BJ is all about creating cult brands and how small businesses like ours can, in fact, do it without spending zillions of dollars. He write a blog called Cult Marketing & Branding Insights. What BJ preaches is basic human nature. People like to feel welcomed, like to have different needs fulfilled, like to feel good about the places they spend money in, and will tell others about their experiences.
Most of my best ideas and the way I run my businesses all have a bit of BJ thinking in them. He trained me to ask the question, “What will my customers think?” before I do anything. The goal according to BJ is to build a business of fanatical followers like Apple or Harley-Davidson. Can you imagine customers tattooing your logo on themselves?
So the question is how do we build such a fanatical customer base? It’s not easy but it is very doable. In no particular order here are just some of the things we need to do. I say need because competition is going to get fiercer and tougher for folks like us.
You have to know who your customers are. You simply cannot build a relationship with someone you can’t communicate with. At the last Central show I ran into a retailer who has been pummeled with new competitors in the past year. I think every major chain has moved close to her. This person runs such a good store and is so on top of her game that even though the store is down, it is not out. Sales are starting to inch back up. I asked the retailer if she is at least collecting emails of their customers. The answer was no: “My customers don’t want to give us their emails.”
Your customers absolutely want to hear from you when you are telling them about something that they are interested in. Do you think your customers don’t want an email telling them about a recall or a sale on the brand of food they use? You bet they do.
We just did a postcard with a $4 off coupon for one of the brands we sell. We went into our database, got a list of everybody who bought that brand in the past year and sent the postcard just to them. Typically, we would get at least 20 percent response rate. It has only been three weeks but we have not gotten very many coupons back. Something is screwy. We checked with the post office, the cards went out so this is a mystery. The rep and I were really scratching our heads trying to figure out what happened. Then it hit me: I can email the folks who were sent the snail mail postcard to ask them if they did indeed get the postcard. Then we figured why not resend the coupon in the email? The point is I couldn’t communicate with them if I didn’t have contact info.
Back to BJ. If you know your customers are mostly women, is your store “woman friendly?” Are your shelves, floors, window and sidewalks clean? Are your heavier products easily reachable for the average height of a woman? I suggest reading, “Why She Buys” by Bridget Brennan. As I think about it, a large amount of stores that I visit all over the country are run by women. That probably explains why they are successful; they know how to cater to themselves. You cannot create a cult following if you don’t cater to your followers!
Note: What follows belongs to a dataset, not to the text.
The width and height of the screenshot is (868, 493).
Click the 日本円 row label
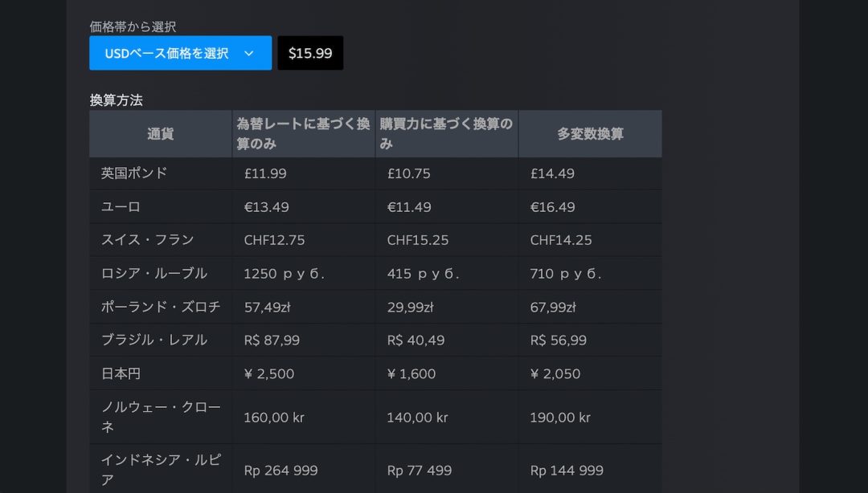pos(121,373)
The next thing is you need to bond emotionally with your customers. The one advantage we indies have is the big chains can’t do that. They run great ads saying they do it but they can’t. It is up to you to make your customers fall in love with and spend their hard-earned money in your store.
To me – and BJ agrees – nothing can be built without trust. The easiest way to build trust is make sure you and your crew practice the adage of “when there is a problem, there is no problem.” Fix it immediately and empower your crew to fix problems on the spot.